-- Begin Given passage --

The famous hadith about the water that remains pure unless its color, taste, or smell changes received extended treatment in the commentary. Al-Azimabadi traces the debate among hadith scholars about the chains of this narration and its precise wording, then moves to the jurisprudential implications: the Shafi'i and Hanbali schools accepted this criterion for judging when water becomes ritually impure (najis), while the Hanafi school relied on a different set of principles involving quantity thresholds. Al-Azimabadi presents both positions with their textual foundations.
The hadiths on wudu (ablution) and ghusl (full ritual bath) are treated with similar thoroughness. Al-Azimabadi explains the disagreements over whether wiping the head (mash al-ra's) must cover the entire head or may be limited to a portion, citing the hadiths supporting each position and the reasoning of the scholars who adopted them. His commentary on the hadiths dealing with the prayer of the traveler (qasr as-salah) — shortening four-unit prayers to two — is notable for its detailed survey of the minimum travel distance that triggers this permission.

-- End Given passage --

◆ The exercise
Output the passage on hadith commentary verbatim, from "The hadiths on" up to and including "triggers this permission.". The lines that follow were drawn from a separate source and are unrelated to the passage on hadith commentary.

-- Begin Data --

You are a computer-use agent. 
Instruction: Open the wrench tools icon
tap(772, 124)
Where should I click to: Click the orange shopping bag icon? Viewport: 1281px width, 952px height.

-- End Data --

◆ The reply
The hadiths on wudu (ablution) and ghusl (full ritual bath) are treated with similar thoroughness. Al-Azimabadi explains the disagreements over whether wiping the head (mash al-ra's) must cover the entire head or may be limited to a portion, citing the hadiths supporting each position and the reasoning of the scholars who adopted them. His commentary on the hadiths dealing with the prayer of the traveler (qasr as-salah) — shortening four-unit prayers to two — is notable for its detailed survey of the minimum travel distance that triggers this permission.